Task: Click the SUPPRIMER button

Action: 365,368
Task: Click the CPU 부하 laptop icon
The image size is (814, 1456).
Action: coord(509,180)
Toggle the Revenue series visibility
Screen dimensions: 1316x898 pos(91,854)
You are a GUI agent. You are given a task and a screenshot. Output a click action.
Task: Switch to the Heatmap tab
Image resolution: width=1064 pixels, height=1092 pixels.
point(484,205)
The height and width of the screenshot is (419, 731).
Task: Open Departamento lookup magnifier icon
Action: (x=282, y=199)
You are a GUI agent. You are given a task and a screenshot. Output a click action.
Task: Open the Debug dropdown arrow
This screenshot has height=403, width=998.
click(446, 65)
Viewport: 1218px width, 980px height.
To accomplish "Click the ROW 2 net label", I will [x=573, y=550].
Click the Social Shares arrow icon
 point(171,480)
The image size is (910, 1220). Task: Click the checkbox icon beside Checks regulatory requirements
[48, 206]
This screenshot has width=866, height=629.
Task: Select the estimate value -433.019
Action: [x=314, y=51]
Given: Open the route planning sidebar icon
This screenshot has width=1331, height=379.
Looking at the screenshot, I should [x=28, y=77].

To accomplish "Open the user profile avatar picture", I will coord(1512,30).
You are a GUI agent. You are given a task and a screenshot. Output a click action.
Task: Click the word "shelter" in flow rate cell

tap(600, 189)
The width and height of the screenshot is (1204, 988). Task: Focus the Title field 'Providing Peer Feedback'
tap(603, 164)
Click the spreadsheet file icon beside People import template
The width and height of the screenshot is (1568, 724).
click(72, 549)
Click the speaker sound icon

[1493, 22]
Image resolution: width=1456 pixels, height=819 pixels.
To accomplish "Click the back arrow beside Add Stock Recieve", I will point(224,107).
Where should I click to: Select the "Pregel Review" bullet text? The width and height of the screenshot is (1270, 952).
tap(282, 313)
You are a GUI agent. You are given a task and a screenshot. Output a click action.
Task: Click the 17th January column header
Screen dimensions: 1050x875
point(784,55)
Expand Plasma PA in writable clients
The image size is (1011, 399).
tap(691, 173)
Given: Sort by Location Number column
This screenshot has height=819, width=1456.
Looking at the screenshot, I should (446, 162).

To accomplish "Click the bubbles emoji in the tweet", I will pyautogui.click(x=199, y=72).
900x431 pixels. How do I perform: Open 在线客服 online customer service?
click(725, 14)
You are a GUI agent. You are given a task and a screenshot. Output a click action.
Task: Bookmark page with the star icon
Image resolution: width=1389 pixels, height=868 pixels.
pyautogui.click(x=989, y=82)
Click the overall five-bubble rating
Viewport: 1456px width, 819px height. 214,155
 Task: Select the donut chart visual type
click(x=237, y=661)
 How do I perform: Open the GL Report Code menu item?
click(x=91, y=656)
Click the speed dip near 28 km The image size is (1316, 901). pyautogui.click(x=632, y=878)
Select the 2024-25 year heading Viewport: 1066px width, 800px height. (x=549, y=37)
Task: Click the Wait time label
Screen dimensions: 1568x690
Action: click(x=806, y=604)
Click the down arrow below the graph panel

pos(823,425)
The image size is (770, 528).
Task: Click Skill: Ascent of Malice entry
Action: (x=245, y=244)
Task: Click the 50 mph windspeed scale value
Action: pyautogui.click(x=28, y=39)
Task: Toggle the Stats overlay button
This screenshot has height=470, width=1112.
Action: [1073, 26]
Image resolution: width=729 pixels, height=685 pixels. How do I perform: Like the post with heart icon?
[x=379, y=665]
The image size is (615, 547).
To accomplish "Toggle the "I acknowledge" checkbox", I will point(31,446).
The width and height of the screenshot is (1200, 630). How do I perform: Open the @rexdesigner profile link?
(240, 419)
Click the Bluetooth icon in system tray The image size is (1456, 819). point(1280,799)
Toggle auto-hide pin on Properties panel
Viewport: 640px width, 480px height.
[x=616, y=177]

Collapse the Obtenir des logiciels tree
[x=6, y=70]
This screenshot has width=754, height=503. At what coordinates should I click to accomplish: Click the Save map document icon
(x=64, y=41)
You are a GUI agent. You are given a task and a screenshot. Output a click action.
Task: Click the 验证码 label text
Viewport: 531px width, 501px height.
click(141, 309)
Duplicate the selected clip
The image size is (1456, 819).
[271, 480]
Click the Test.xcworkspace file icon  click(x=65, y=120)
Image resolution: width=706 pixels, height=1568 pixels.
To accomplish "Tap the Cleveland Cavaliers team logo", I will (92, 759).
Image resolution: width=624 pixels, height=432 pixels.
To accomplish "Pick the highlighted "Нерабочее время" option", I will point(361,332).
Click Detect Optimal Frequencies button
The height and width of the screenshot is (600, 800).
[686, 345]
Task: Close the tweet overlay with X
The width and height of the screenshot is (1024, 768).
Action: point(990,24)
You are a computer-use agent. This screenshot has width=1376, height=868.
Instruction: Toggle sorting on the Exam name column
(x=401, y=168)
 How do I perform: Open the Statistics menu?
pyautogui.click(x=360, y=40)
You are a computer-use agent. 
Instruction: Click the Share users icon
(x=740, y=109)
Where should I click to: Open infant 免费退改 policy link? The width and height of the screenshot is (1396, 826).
━━━━━━━━
▶ **GOAL OF THE EXERCISE**:
Rewrite all of the lines above as a numbered list, leaving out the blank ones.

▶ **THE RESULT**:
1. Task: Click the SUPPRIMER button
2. Action: 365,368
3. Task: Click the CPU 부하 laptop icon
4. The image size is (814, 1456).
5. Action: coord(509,180)
6. Toggle the Revenue series visibility
7. Screen dimensions: 1316x898 pos(91,854)
8. You are a GUI agent. You are given a task and a screenshot. Output a click action.
9. Task: Switch to the Heatmap tab
10. Image resolution: width=1064 pixels, height=1092 pixels.
11. point(484,205)
12. The height and width of the screenshot is (419, 731).
13. Task: Open Departamento lookup magnifier icon
14. Action: (x=282, y=199)
15. You are a GUI agent. You are given a task and a screenshot. Output a click action.
16. Task: Open the Debug dropdown arrow
17. This screenshot has height=403, width=998.
18. click(446, 65)
19. Viewport: 1218px width, 980px height.
20. To accomplish "Click the ROW 2 net label", I will [x=573, y=550].
21. Click the Social Shares arrow icon
22.  point(171,480)
23. The image size is (910, 1220). Task: Click the checkbox icon beside Checks regulatory requirements
24. [48, 206]
25. This screenshot has width=866, height=629.
26. Task: Select the estimate value -433.019
27. Action: [x=314, y=51]
28. Given: Open the route planning sidebar icon
29. This screenshot has width=1331, height=379.
30. Looking at the screenshot, I should [x=28, y=77].
31. To accomplish "Open the user profile avatar picture", I will coord(1512,30).
32. You are a GUI agent. You are given a task and a screenshot. Output a click action.
33. Task: Click the word "shelter" in flow rate cell
34. tap(600, 189)
35. The width and height of the screenshot is (1204, 988). Task: Focus the Title field 'Providing Peer Feedback'
36. tap(603, 164)
37. Click the spreadsheet file icon beside People import template
38. The width and height of the screenshot is (1568, 724).
39. click(72, 549)
40. Click the speaker sound icon
41. [1493, 22]
42. Image resolution: width=1456 pixels, height=819 pixels.
43. To accomplish "Click the back arrow beside Add Stock Recieve", I will point(224,107).
44. Where should I click to: Select the "Pregel Review" bullet text? The width and height of the screenshot is (1270, 952).
45. tap(282, 313)
46. You are a GUI agent. You are given a task and a screenshot. Output a click action.
47. Task: Click the 17th January column header
48. Screen dimensions: 1050x875
49. point(784,55)
50. Expand Plasma PA in writable clients
51. The image size is (1011, 399).
52. tap(691, 173)
53. Given: Sort by Location Number column
54. This screenshot has height=819, width=1456.
55. Looking at the screenshot, I should (446, 162).
56. To accomplish "Click the bubbles emoji in the tweet", I will pyautogui.click(x=199, y=72).
57. 900x431 pixels. How do I perform: Open 在线客服 online customer service?
58. click(725, 14)
59. You are a GUI agent. You are given a task and a screenshot. Output a click action.
60. Task: Bookmark page with the star icon
61. Image resolution: width=1389 pixels, height=868 pixels.
62. pyautogui.click(x=989, y=82)
63. Click the overall five-bubble rating
64. Viewport: 1456px width, 819px height. 214,155
65.  Task: Select the donut chart visual type
66. click(x=237, y=661)
67.  How do I perform: Open the GL Report Code menu item?
68. click(x=91, y=656)
69. Click the speed dip near 28 km The image size is (1316, 901). pyautogui.click(x=632, y=878)
70. Select the 2024-25 year heading Viewport: 1066px width, 800px height. (x=549, y=37)
71. Task: Click the Wait time label
72. Screen dimensions: 1568x690
73. Action: click(x=806, y=604)
74. Click the down arrow below the graph panel
75. pos(823,425)
76. The image size is (770, 528).
77. Task: Click Skill: Ascent of Malice entry
78. Action: (x=245, y=244)
79. Task: Click the 50 mph windspeed scale value
80. Action: pyautogui.click(x=28, y=39)
81. Task: Toggle the Stats overlay button
82. This screenshot has height=470, width=1112.
83. Action: [1073, 26]
84. Image resolution: width=729 pixels, height=685 pixels. How do I perform: Like the post with heart icon?
85. [x=379, y=665]
86. The image size is (615, 547).
87. To accomplish "Toggle the "I acknowledge" checkbox", I will point(31,446).
88. The width and height of the screenshot is (1200, 630). How do I perform: Open the @rexdesigner profile link?
89. (240, 419)
90. Click the Bluetooth icon in system tray The image size is (1456, 819). point(1280,799)
91. Toggle auto-hide pin on Properties panel
92. Viewport: 640px width, 480px height.
93. [x=616, y=177]
94. Collapse the Obtenir des logiciels tree
95. [x=6, y=70]
96. This screenshot has width=754, height=503. At what coordinates should I click to accomplish: Click the Save map document icon
97. (x=64, y=41)
98. You are a GUI agent. You are given a task and a screenshot. Output a click action.
99. Task: Click the 验证码 label text
100. Viewport: 531px width, 501px height.
101. click(141, 309)
102. Duplicate the selected clip
103. The image size is (1456, 819).
104. [271, 480]
105. Click the Test.xcworkspace file icon  click(x=65, y=120)
106. Image resolution: width=706 pixels, height=1568 pixels.
107. To accomplish "Tap the Cleveland Cavaliers team logo", I will (92, 759).
108. Image resolution: width=624 pixels, height=432 pixels.
109. To accomplish "Pick the highlighted "Нерабочее время" option", I will point(361,332).
110. Click Detect Optimal Frequencies button
111. The height and width of the screenshot is (600, 800).
112. [686, 345]
113. Task: Close the tweet overlay with X
114. The width and height of the screenshot is (1024, 768).
115. Action: point(990,24)
116. You are a computer-use agent. This screenshot has width=1376, height=868.
117. Instruction: Toggle sorting on the Exam name column
118. (x=401, y=168)
119.  How do I perform: Open the Statistics menu?
120. pyautogui.click(x=360, y=40)
121. You are a computer-use agent. 
122. Instruction: Click the Share users icon
123. (x=740, y=109)
124. Where should I click to: Open infant 免费退改 policy link? The width and height of the screenshot is (1396, 826).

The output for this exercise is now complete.